This article is part of an occasional series of articles highlighting the fascinating collection of historical documents in the Briscoe Center for American History at UT Austin.
by Nathan Jennings
The Telegraph and Texas Register was the most influential newspaper in the region between colonial settlement and the Civil War. Based in Houston and intended for popular consumption, the nationalistic editorials in this publication offer a window into how the newly formed Lone Star Republic viewed the challenges of rapid territorial expansion into contested territories along the lower Great Plains.
One editorial in the Telegraph, published on November 3, 1838, provides a particularly revealing view of the new republic’s reaction to increased conflict with the Penateka Comanche people. This specific time in Texas’s history represented a transitional stage between the Texas Revolution of 1836 and the Anglo-Indian Wars that exploded across the plains between 1839 and 1841. Though the Anglo-American colonies of Mexican Tejas had frequently grappled with smaller tribes east of the Colorado River, they had yet to decisively engage the massed cavalries of the Plains Indians. The Telegraph article by Francis Moore was written in response to a recent Comanche victory over a group of settlers, and focused on the confrontation emerging in the San Antonio region.

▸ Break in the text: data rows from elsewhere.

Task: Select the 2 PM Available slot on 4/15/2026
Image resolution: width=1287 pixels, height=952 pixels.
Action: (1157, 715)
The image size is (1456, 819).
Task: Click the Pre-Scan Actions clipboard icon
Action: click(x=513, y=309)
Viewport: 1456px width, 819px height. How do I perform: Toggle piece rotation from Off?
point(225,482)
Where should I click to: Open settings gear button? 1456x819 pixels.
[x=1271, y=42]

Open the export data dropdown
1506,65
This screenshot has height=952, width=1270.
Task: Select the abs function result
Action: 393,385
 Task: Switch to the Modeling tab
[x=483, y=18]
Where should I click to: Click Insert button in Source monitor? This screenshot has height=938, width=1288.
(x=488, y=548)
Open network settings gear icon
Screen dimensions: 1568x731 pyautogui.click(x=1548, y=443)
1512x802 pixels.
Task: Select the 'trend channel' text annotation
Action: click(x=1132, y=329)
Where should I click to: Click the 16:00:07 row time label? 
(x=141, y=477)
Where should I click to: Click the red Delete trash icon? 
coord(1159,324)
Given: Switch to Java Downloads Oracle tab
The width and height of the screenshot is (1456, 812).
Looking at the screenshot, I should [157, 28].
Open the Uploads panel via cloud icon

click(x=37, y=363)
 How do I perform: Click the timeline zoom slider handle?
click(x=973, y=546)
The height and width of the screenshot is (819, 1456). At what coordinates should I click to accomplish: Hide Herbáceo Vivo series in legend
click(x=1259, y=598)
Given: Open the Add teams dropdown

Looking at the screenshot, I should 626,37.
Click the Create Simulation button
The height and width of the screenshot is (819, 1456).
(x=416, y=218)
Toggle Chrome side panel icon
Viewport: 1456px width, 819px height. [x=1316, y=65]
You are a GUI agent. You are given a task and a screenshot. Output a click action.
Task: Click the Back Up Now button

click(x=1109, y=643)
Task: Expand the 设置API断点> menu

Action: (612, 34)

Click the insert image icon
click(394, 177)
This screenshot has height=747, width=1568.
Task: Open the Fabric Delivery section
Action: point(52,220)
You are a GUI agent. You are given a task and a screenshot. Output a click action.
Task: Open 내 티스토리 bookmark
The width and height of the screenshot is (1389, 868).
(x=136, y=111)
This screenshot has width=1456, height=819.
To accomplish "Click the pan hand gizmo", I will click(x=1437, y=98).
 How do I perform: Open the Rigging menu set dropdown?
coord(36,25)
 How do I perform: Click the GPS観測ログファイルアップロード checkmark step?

Moore’s editorial sheds light on three ways Anglo-Texans perceived the Comanche and the threat of their power. First, the article emphatically stated that “war with this tribe has become inevitable” and called for mobilization by the Texas government. This enthusiasm for large-scale warfare represents a transition from the Texans’ historical reliance on localized militia to a society-wide engagement with national armies. Second, the editor admits the culpability of “rash men” who have “aided in plunging the whole country into a murderous conflict” in order to seize western property, but then fatalistically disregards this causality, shifting blame onto the Native population: “The die is cast — the tomahawk is uplifted, and the hundreds of helpless mothers and children call aloud for protection.”
The third point reveals a tactical shift in ideas about defeating the Native American warriors. Moore suggested that the republic launch the offense with an “expedition” of “mounted men” to “penetrate into the very heart of the Comanche country.” This shows that by 1838, Anglo-Texans had fully embraced the cavalry culture of the region. They also apparently understood that their own defensive strategies were insufficient against arguably the most lethal raiders in North America, who were defending their territory against European settlers who were seizing and occupying it.
The editorial’s prescriptions –to mobilize the army and population for a large-scale, cavalry war — would soon become tragic reality. Over the next three years the Texan and Comanche peoples clashed in an unprecedented scope of ethnic warfare to decide the fate of West Texas. While both peoples launched massive and destructive invasions into each other’s heartlands, the Anglo-American sustained use of expeditionary methodology suggested by the Telegraph proved decisive. By 1845 Texas broke the power of the southern Comanche for a generation and the Lone Star Republic solidified its control of the territories between the Red River and the Rio Grande.
The full text:
We trust this mournful event will serve to convince those who are entrusted with the reins of government, that a war with this tribe has become inevitable. Further apathy on the part of the Executive will be regarded, by the suffering citizens of the west, as criminal in the extreme. It is useless now to waste time in idle speculation, relative to the causes of the war, and to declaim against those rash men who have aided in plunging the whole country into a murderous conflict in order that they might secure a few square leagues of land. Whether they or their savage opponents are most to blame, is no longer of importance. The die is cast-the tomahawk is uplifted, and the hundreds of helpless mothers and children call aloud for protection. We trust they will not call in vain. We look to the executive with confidence for one last, prompt, decisive and energetic effort, that shall arouse the slumbering energies of a gallant people, and display to the is miserable, cowardly, unarmed tribe of cannibals, the true character of that nation the affect to despise, and so foolishly threaten to exterminate. The present is a most opportune season to carry on an expedition into the Comanche country-the Buffalo are returning from the north-the air is mild and bracing, and the mesquite grass offers an inexhaustible supply of pasturage. The Mexicans, who have undoubtedly instigated them to this measure, can afford no and, as they are compelled to concentrate all their disposable force on Vera Cruz and the sea coast, to prevent the expected attack of the French. A small figure of mounted men could, therefore, at this time, easily penetrate into the very heart of the Comanche country, and extort from them a peace that would be proof against Indian treachery.